An Electrochemical Immunosensor for Sensitive Detection of Cardiac Troponin I Based on the Amplification Effect of Asymmetric Bowl-Shaped Mesoporous Nanospheres

Abstract

Here, a sandwich-type electrochemical immunosensor was constructed to detect cardiac troponin I (cTnI) via asymmetric bowl-shaped PdAgFe mesoporous nanospheres (PdAgFe ABMS) as signal amplification label and core–shell cubic Au/Co-LDH@ZIF-67 as substrate material. PdAgFe ABMS prepared by dual-template directional anisotropic island growth method has abundant mesoporous channels to accelerate molecular mass transfer in solution.
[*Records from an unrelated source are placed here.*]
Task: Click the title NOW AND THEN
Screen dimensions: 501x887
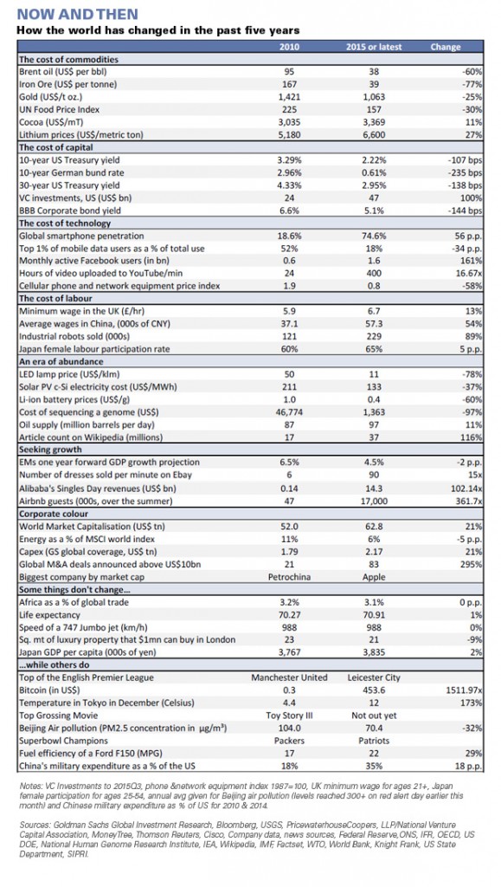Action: pyautogui.click(x=77, y=14)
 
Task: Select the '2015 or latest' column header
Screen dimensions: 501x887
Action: pyautogui.click(x=373, y=47)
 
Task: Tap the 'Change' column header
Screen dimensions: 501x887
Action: pyautogui.click(x=445, y=47)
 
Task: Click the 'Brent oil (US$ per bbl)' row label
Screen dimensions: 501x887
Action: pyautogui.click(x=62, y=72)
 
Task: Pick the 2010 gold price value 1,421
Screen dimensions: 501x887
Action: pyautogui.click(x=289, y=97)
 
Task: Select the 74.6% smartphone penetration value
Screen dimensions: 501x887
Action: pyautogui.click(x=373, y=236)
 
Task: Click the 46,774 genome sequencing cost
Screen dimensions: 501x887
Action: pyautogui.click(x=289, y=411)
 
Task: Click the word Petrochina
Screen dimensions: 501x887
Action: pyautogui.click(x=289, y=577)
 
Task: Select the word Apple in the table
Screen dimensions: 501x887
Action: pyautogui.click(x=373, y=577)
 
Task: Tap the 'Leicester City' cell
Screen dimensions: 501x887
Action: pyautogui.click(x=373, y=677)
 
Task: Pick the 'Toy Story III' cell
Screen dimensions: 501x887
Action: pyautogui.click(x=289, y=715)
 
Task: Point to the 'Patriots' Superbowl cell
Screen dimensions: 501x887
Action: pyautogui.click(x=373, y=741)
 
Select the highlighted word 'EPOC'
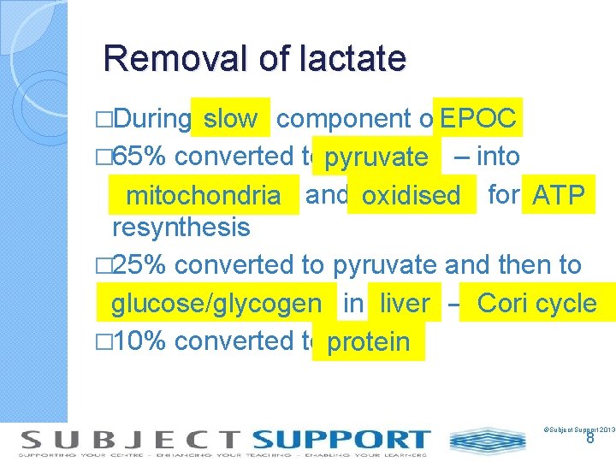tap(478, 119)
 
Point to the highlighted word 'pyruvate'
tap(376, 157)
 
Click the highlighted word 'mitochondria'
tap(203, 196)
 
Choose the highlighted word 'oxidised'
tap(411, 196)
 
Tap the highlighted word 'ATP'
tap(558, 195)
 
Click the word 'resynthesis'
tap(181, 228)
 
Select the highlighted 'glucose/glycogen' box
tap(216, 304)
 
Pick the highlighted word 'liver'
tap(405, 304)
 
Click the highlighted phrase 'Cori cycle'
tap(536, 303)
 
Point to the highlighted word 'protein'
tap(369, 342)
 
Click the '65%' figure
tap(142, 157)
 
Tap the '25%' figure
tap(142, 265)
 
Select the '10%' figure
tap(142, 341)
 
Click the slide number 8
tap(589, 438)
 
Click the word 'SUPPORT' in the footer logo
tap(341, 440)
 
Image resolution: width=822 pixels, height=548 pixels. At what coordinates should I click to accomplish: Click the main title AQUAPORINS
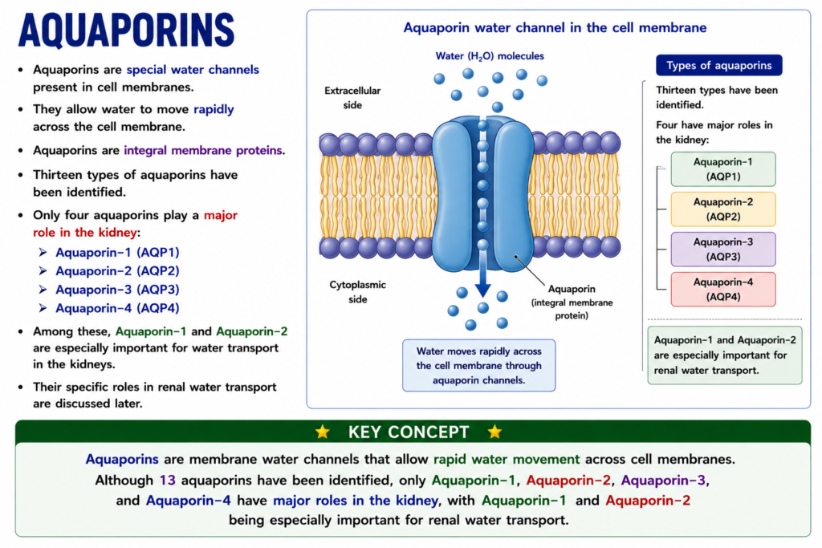coord(126,30)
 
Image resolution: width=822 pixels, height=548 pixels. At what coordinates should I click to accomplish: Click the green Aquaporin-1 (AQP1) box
coord(723,169)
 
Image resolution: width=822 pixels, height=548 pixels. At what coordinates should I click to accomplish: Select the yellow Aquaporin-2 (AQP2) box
coord(723,209)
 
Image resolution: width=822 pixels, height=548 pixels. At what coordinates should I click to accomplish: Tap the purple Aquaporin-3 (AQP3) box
coord(723,250)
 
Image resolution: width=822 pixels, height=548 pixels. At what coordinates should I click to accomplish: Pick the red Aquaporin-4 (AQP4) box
coord(723,289)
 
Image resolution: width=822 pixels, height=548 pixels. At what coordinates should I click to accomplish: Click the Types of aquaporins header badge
coord(718,66)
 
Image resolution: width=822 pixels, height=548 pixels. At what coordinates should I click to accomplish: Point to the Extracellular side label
coord(352,98)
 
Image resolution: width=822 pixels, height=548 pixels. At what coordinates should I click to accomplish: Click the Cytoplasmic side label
coord(357,292)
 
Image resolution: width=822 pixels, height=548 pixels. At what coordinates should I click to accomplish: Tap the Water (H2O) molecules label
coord(490,56)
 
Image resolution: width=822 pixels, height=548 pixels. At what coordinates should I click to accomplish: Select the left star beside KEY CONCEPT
coord(323,432)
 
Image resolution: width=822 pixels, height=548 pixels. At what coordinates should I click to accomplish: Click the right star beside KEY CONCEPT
coord(494,432)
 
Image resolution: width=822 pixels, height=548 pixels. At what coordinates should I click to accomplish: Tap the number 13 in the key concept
coord(167,480)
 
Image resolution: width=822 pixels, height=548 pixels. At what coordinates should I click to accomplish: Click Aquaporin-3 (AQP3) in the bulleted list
coord(117,289)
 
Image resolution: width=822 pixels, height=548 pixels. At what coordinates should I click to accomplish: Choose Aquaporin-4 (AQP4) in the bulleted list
coord(117,308)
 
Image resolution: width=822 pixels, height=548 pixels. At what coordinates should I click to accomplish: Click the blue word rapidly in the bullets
coord(214,109)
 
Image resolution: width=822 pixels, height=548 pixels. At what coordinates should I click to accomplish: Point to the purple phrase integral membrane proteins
coord(203,150)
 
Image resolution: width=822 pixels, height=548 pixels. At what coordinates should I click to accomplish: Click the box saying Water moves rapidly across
coord(478,365)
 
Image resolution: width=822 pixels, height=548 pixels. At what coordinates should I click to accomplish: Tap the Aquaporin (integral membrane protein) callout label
coord(572,302)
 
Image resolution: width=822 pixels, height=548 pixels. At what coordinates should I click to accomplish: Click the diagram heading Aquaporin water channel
coord(555,28)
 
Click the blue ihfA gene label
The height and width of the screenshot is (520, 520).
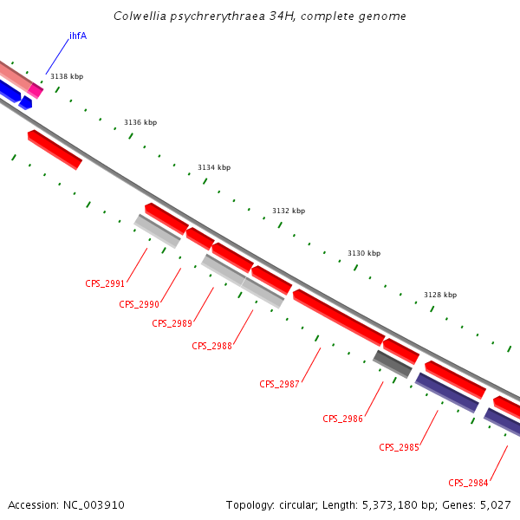click(x=78, y=36)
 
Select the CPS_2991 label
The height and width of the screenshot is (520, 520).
click(x=105, y=283)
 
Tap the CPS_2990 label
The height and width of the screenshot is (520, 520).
click(x=140, y=304)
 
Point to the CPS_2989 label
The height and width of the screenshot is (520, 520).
click(x=172, y=323)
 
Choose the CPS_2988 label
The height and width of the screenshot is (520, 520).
click(x=212, y=346)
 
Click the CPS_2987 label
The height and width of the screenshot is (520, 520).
click(x=279, y=384)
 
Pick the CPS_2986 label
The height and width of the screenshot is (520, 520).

In particular, the asymmetric bowl-like structure allows more active sites to be exposed, which improves the utilization of atoms to stabilize and high current response signals. The synergistic effect between PdAgFe increased the activation energy of the catalytic reaction and further amplified the current signal. In addition, the biosensing interface based on Au/Co-LDH@ZIF-67 not only exhibits a high electron transfer rate, but also can capture more bioactive molecules. Under the optimal conditions, the constructed immunosensor was detected to exhibit a low limit of detection (LOD, 4.47 fg ml−1) and a wide detection range (10 fg ml−1–100 ng ml−1). This work provides an accurate and convenient scheme for the clinical detection of cTnI.